TEXT UNDER STUDY –
Content starts

- Born: 16 December 1950 (age 75) Kumasi, Ghana
- Education: Brooklyn College Columbia University College of Physicians and Surgeons
- Occupation: Orthopedic surgeon
- Medical career
- Institutions: Weill Cornell Medical College; Hospital for Special Surgery; New York-Presbyterian Hospital; Memorial Sloan-Kettering Cancer Center;
- Sub-specialties: spinal surgery, kyphosis, scoliosis
- Awards: AAOS Humanitarian Award, 2004; Ahmadiyya Muslim Peace Prize, 2012; Ghana UK-Based Achievement Awards GUBA, 2019;

= Oheneba Boachie-Adjei =

Ghanaian orthopaedic surgeon

Oheneba Boachie-Adjei (born 16 December 1950) is a Ghanaian orthopaedic surgeon. He specializes in spinal reconstruction and the treatment of kyphosis and scoliosis. He is professor of orthopaedic surgery at Weill Cornell Medical College in New York City, in the United States, and is an attending orthopaedic surgeon at Hospital for Special Surgery, at New York-Presbyterian Hospital and at Memorial Sloan-Kettering Cancer Center, all in New York City. From 1972 to 1976 he studied at Brooklyn College, Brooklyn, New York, in the United States, where he completed a BS degree summa cum laude. He then studied medicine at the Columbia University College of Physicians and Surgeons.

Content ends

BRIEF – Reproduce the passage on the Ghanaian orthopaedic surgeon verbatim, between "Oheneba Boachie-Adjei (born" and "Physicians and Surgeons.", inclusive.

MATERIAL PROVIDED –
Content starts

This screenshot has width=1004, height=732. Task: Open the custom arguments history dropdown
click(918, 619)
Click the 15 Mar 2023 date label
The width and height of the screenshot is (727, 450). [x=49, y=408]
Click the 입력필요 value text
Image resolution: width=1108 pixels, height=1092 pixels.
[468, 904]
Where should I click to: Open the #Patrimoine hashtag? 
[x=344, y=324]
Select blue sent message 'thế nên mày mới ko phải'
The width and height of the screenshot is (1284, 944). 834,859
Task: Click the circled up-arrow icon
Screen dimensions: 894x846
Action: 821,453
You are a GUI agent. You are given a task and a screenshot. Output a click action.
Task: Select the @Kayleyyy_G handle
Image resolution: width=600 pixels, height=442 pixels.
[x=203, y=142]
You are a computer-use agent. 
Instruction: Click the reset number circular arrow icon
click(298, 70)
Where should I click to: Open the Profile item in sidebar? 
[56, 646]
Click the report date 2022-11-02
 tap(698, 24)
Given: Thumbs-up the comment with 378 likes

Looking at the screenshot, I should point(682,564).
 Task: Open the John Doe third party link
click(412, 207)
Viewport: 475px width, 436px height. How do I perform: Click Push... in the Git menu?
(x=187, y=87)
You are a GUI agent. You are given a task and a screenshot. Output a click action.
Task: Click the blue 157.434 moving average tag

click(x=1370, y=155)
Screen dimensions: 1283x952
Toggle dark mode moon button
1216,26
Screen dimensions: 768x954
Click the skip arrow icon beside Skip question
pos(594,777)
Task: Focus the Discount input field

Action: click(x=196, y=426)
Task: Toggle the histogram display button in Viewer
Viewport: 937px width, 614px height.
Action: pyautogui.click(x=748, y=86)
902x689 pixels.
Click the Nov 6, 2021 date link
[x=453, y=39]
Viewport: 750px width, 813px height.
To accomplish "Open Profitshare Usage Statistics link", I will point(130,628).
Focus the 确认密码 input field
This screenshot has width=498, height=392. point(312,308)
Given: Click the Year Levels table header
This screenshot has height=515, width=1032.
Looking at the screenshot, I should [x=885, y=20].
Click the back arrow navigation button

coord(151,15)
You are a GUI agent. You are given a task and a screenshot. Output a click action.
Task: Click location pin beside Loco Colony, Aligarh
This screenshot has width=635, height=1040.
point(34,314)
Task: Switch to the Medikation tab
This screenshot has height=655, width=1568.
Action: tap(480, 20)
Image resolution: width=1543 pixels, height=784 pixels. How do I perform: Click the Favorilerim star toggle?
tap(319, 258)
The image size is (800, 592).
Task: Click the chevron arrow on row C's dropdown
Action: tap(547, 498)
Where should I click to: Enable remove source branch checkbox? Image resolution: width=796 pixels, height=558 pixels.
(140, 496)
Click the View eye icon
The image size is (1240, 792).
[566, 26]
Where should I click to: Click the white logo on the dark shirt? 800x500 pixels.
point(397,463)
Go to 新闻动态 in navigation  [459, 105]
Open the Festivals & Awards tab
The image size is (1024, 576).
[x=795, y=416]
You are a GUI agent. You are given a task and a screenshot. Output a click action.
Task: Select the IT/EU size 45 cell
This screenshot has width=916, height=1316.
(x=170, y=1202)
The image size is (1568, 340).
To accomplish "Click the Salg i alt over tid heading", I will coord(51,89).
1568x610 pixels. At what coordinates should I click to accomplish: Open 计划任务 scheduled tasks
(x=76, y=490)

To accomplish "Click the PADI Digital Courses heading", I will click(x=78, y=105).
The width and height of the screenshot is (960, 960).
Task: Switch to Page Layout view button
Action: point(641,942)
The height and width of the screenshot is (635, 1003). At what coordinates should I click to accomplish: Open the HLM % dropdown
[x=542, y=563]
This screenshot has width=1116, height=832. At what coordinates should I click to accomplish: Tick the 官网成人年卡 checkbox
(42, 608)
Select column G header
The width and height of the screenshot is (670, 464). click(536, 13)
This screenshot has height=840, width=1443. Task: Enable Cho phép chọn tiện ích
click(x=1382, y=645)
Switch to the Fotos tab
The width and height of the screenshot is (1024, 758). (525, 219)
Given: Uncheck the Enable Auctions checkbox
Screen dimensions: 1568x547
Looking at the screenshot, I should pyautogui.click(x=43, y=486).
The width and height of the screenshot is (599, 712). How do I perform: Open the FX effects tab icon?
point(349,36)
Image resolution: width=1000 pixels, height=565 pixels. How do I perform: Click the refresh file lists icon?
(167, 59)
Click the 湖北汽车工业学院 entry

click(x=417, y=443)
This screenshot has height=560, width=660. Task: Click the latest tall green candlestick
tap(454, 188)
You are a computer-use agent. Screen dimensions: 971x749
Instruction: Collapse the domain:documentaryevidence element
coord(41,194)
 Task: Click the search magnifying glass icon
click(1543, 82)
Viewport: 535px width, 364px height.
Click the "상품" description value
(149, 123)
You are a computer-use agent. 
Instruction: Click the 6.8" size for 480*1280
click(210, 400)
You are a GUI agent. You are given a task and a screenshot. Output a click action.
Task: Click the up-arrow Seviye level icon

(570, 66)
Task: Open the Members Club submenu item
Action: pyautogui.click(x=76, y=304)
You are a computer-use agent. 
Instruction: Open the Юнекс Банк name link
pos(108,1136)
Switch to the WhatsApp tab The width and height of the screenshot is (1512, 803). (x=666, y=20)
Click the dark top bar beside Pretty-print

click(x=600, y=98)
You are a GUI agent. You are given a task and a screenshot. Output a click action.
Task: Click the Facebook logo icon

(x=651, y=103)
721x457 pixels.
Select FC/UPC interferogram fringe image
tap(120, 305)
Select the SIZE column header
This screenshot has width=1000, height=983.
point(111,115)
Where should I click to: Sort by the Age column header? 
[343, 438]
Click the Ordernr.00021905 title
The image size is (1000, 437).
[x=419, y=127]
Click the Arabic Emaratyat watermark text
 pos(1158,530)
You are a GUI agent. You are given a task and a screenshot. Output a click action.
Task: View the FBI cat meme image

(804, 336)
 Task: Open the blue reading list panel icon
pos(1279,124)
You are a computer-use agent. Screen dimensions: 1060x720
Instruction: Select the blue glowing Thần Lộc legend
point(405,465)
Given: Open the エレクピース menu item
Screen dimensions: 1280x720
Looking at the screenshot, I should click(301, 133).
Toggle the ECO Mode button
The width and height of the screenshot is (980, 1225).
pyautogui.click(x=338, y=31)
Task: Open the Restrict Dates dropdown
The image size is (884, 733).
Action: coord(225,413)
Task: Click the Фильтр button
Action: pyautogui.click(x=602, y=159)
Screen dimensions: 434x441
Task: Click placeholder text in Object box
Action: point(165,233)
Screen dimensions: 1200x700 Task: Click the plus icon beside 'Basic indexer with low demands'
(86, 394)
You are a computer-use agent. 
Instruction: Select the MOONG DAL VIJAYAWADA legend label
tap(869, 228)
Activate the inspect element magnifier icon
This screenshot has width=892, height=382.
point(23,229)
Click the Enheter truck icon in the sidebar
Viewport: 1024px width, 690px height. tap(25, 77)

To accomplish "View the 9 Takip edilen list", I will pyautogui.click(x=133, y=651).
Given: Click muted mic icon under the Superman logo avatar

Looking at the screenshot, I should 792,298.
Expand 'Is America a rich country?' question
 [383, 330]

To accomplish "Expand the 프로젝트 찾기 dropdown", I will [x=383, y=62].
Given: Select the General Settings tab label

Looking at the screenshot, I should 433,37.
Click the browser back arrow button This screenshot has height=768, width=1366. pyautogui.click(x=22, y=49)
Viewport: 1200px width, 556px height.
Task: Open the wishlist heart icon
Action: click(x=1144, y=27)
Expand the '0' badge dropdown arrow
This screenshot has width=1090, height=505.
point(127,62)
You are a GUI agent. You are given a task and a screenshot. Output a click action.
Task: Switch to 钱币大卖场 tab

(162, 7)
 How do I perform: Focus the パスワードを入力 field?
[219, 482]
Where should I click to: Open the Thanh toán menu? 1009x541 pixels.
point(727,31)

Content ends

RESULT OF THE EXERCISE –
Oheneba Boachie-Adjei (born 16 December 1950) is a Ghanaian orthopaedic surgeon. He specializes in spinal reconstruction and the treatment of kyphosis and scoliosis. He is professor of orthopaedic surgery at Weill Cornell Medical College in New York City, in the United States, and is an attending orthopaedic surgeon at Hospital for Special Surgery, at New York-Presbyterian Hospital and at Memorial Sloan-Kettering Cancer Center, all in New York City. From 1972 to 1976 he studied at Brooklyn College, Brooklyn, New York, in the United States, where he completed a BS degree summa cum laude. He then studied medicine at the Columbia University College of Physicians and Surgeons.